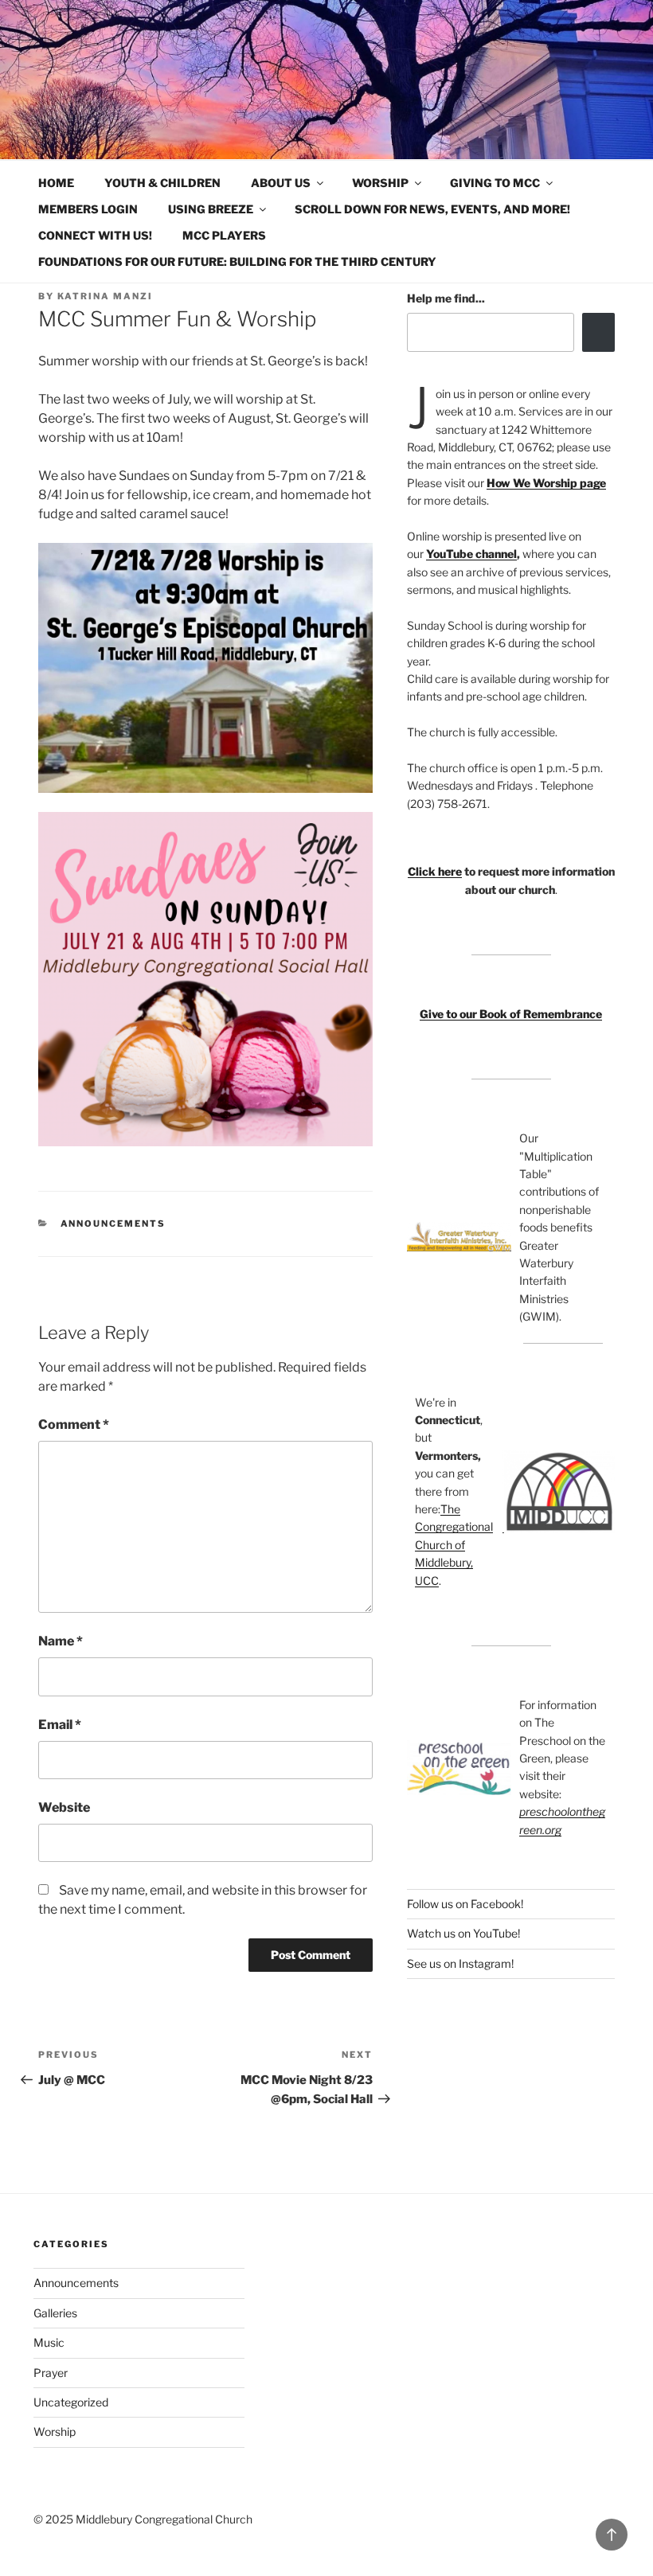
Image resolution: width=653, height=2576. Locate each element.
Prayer (50, 2372)
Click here (435, 871)
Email (59, 1724)
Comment (73, 1424)
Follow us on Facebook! (465, 1904)
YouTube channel (471, 553)
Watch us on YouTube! (463, 1933)
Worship (380, 182)
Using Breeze (210, 209)
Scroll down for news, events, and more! (432, 209)
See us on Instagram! (460, 1963)
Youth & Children (162, 182)
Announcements (113, 1223)
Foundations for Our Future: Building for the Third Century (237, 261)
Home (56, 182)
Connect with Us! (95, 235)
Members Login (88, 209)
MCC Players (224, 235)
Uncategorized (70, 2402)
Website (64, 1807)
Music (49, 2342)
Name (60, 1641)
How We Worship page (546, 483)
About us (281, 182)
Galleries (55, 2313)
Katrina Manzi (105, 296)
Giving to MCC (495, 182)
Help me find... (446, 298)
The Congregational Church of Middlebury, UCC (454, 1544)
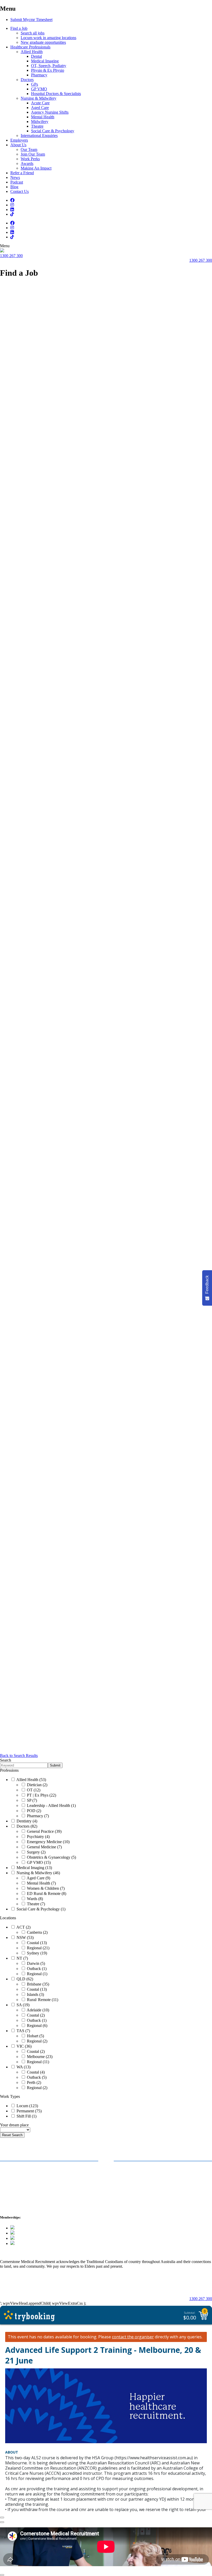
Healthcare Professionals (30, 47)
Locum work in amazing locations (48, 37)
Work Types (10, 2096)
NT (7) (22, 1958)
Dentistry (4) (26, 1821)
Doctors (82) (26, 1826)
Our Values (186, 2285)
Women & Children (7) (45, 1888)
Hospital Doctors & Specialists (56, 93)
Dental (36, 56)
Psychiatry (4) (38, 1836)
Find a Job (18, 28)
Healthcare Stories (20, 2186)
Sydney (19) (36, 1953)
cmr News (125, 2194)
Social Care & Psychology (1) (40, 1909)
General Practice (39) (44, 1831)
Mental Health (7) (41, 1883)
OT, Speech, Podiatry (48, 65)
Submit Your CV (17, 2177)
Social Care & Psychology (52, 131)
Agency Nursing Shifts (50, 112)
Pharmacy (39, 75)
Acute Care (40, 103)
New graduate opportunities (43, 42)
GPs (34, 84)
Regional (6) (36, 2025)
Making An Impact (36, 168)
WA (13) (23, 2067)
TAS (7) (23, 2030)
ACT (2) (23, 1927)
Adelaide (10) (37, 2010)
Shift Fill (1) (26, 2116)
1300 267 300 (11, 255)
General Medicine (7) (44, 1847)
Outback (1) (36, 1968)
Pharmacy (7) (37, 1816)
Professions (9, 1770)
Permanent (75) (29, 2111)
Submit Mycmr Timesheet (31, 19)
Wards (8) (34, 1898)
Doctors (27, 79)
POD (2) (33, 1810)
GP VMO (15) (38, 1862)
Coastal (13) (36, 1942)
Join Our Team (33, 154)
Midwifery (39, 121)
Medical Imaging (45, 61)
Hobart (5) (35, 2036)
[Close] (2, 2517)
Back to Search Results (19, 1755)
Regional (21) (37, 1948)
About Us (18, 145)
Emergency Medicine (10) (48, 1842)
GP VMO (39, 89)
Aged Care (40, 107)
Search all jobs (32, 33)
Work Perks (30, 159)
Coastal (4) (35, 2072)
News (15, 177)
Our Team (29, 149)
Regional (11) (37, 2062)
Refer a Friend (22, 173)
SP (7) (31, 1800)
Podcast (16, 182)
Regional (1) (36, 1974)
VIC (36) (24, 2046)
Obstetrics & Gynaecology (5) (51, 1857)
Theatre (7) (35, 1904)
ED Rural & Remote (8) (46, 1893)
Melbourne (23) (39, 2056)
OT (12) (33, 1790)
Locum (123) (27, 2106)
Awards (27, 163)
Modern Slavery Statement (84, 2285)
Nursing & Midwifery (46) (38, 1873)
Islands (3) (35, 1994)
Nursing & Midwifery (38, 98)
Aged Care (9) (38, 1878)
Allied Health (32, 51)
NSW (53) (25, 1937)
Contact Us (19, 191)
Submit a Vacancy (134, 2169)
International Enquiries (39, 135)
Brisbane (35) (37, 1984)
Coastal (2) (35, 2015)
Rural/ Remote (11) (42, 1999)
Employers (19, 140)
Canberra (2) (37, 1932)
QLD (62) (24, 1979)
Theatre (37, 126)
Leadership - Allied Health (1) (51, 1805)
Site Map (9, 2285)
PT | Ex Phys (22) (41, 1795)
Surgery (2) (36, 1852)
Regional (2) (36, 2041)
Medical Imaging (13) (34, 1867)
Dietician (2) (36, 1785)
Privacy (37, 2285)
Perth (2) (33, 2082)
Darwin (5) (35, 1963)
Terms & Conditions (143, 2285)
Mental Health (42, 117)
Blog (14, 187)
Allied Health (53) (31, 1779)
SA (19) (22, 2005)
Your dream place (14, 2125)
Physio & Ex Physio (47, 70)
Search (5, 1760)
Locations (8, 1918)
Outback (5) (36, 2077)
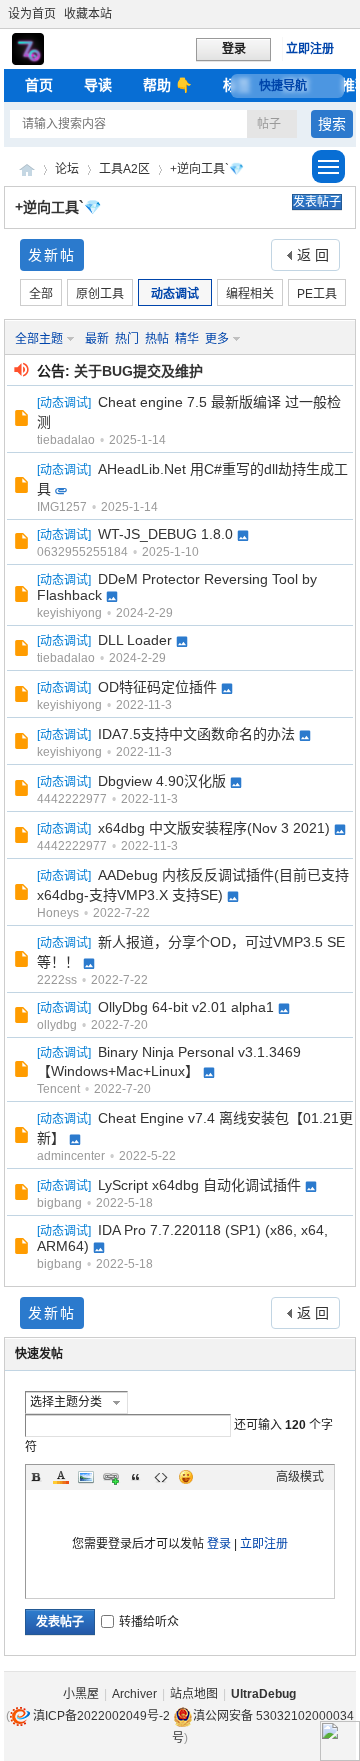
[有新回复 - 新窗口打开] (23, 421)
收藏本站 (88, 14)
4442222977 (72, 799)
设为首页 (32, 14)
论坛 (67, 169)
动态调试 (175, 294)
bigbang (59, 1203)
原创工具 (100, 294)
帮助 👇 (167, 85)
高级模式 (300, 1477)
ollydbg (57, 1025)
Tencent (58, 1089)
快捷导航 (283, 86)
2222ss (57, 980)
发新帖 (52, 255)
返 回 (313, 255)
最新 (97, 339)
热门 (127, 339)
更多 (217, 339)
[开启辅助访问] (351, 14)
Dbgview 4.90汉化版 (162, 781)
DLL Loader (135, 640)
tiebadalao (66, 440)
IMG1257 (62, 507)
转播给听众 (149, 1622)
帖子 (269, 124)
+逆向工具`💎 (207, 169)
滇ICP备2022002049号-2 (101, 1716)
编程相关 (250, 294)
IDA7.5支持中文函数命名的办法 (196, 734)
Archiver (134, 1694)
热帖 (157, 339)
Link (111, 1477)
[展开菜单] (328, 166)
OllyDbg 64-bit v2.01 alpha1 (186, 1007)
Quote (136, 1477)
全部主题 (39, 339)
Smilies (186, 1477)
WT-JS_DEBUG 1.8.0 (165, 534)
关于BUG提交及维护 (138, 371)
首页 (39, 85)
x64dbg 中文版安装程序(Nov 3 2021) (214, 828)
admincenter (71, 1156)
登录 (219, 1544)
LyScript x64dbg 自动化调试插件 (199, 1185)
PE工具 (317, 294)
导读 (98, 85)
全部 (41, 294)
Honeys (58, 913)
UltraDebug (27, 169)
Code (161, 1477)
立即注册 (310, 49)
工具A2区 (124, 169)
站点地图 (194, 1694)
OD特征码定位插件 (157, 687)
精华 (187, 339)
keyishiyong (69, 613)
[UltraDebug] (28, 61)
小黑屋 (81, 1694)
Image (86, 1477)
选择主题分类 (66, 1402)
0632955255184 (82, 552)
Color (61, 1477)
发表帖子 (317, 202)
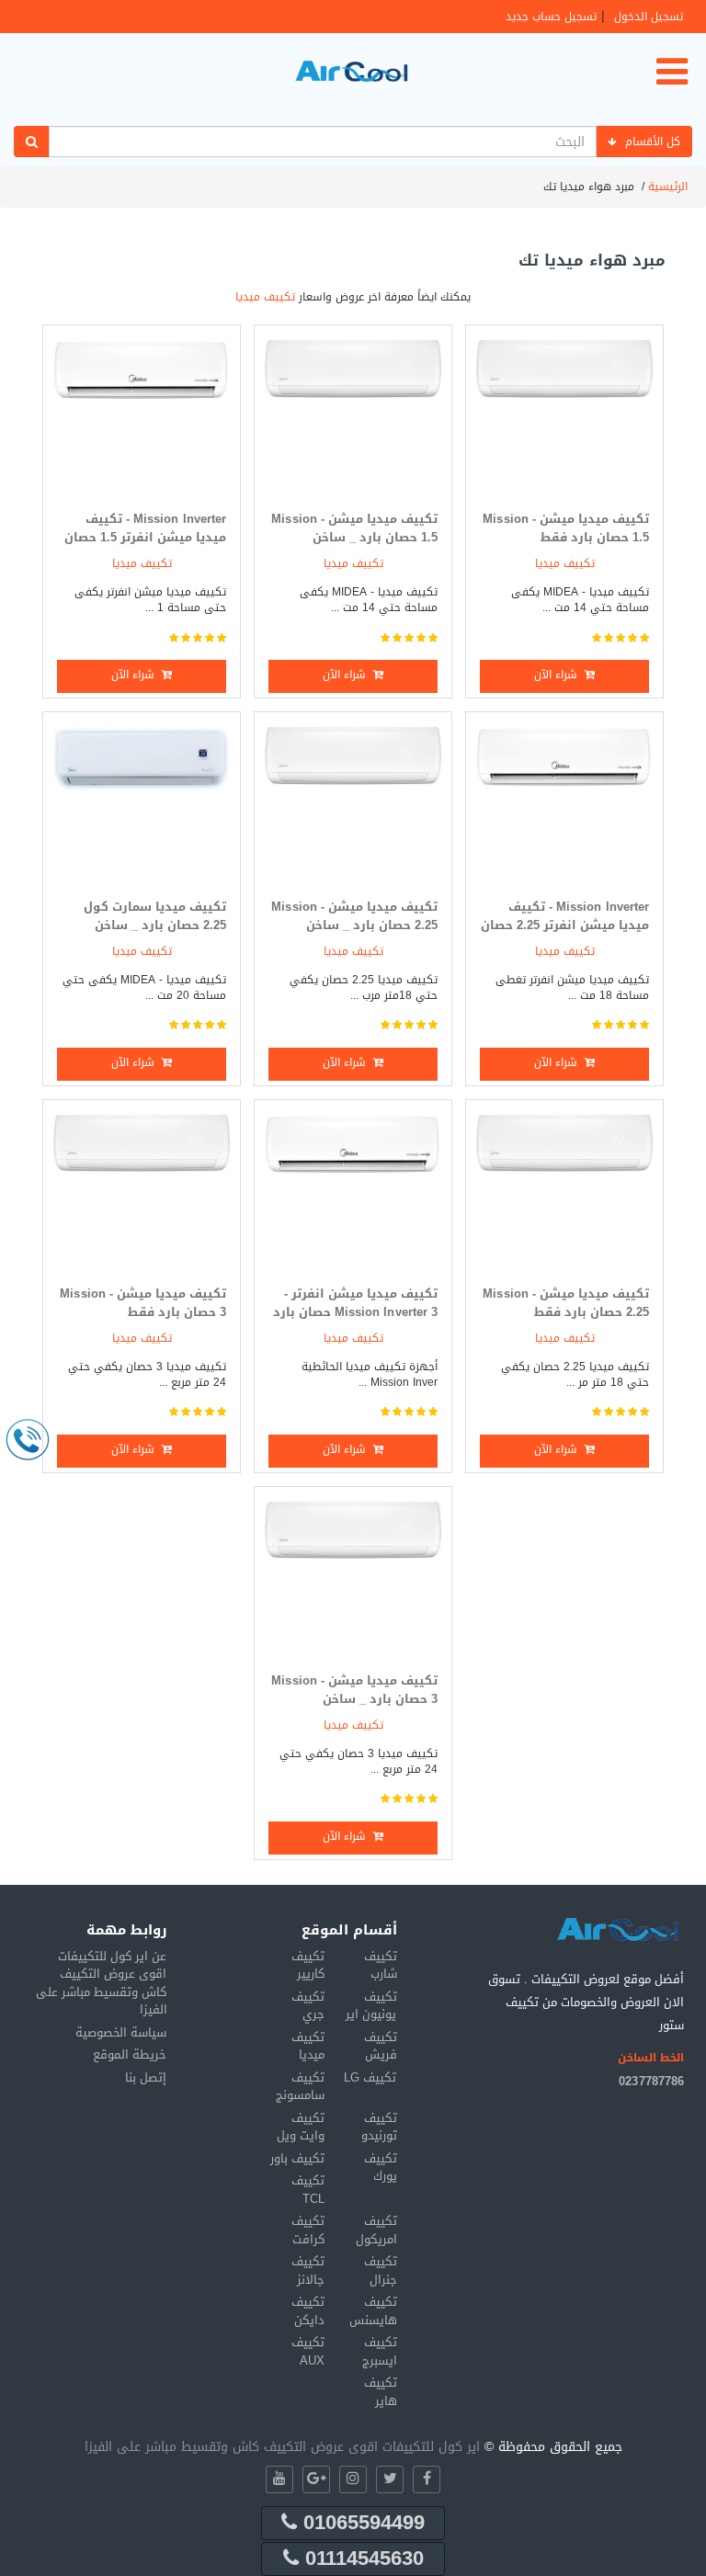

____________________

» Problem details: Scan the lines above for "OllyDbg 64-bit v2.01 alpha1 (186, 1007)" and for "工具A2区 (124, 169)". Repeat exactly the line holding each of them and every line in between.

» Solved problem:
OllyDbg 64-bit v2.01 alpha1 (186, 1007)
Quote (136, 1477)
全部主题 (39, 339)
Smilies (186, 1477)
WT-JS_DEBUG 1.8.0 (165, 534)
关于BUG提交及维护 (138, 371)
首页 (39, 85)
x64dbg 中文版安装程序(Nov 3 2021) (214, 828)
admincenter (71, 1156)
登录 (219, 1544)
LyScript x64dbg 自动化调试插件 (199, 1185)
PE工具 (317, 294)
导读 (98, 85)
全部 (41, 294)
Honeys (58, 913)
UltraDebug (27, 169)
Code (161, 1477)
立即注册 (310, 49)
工具A2区 (124, 169)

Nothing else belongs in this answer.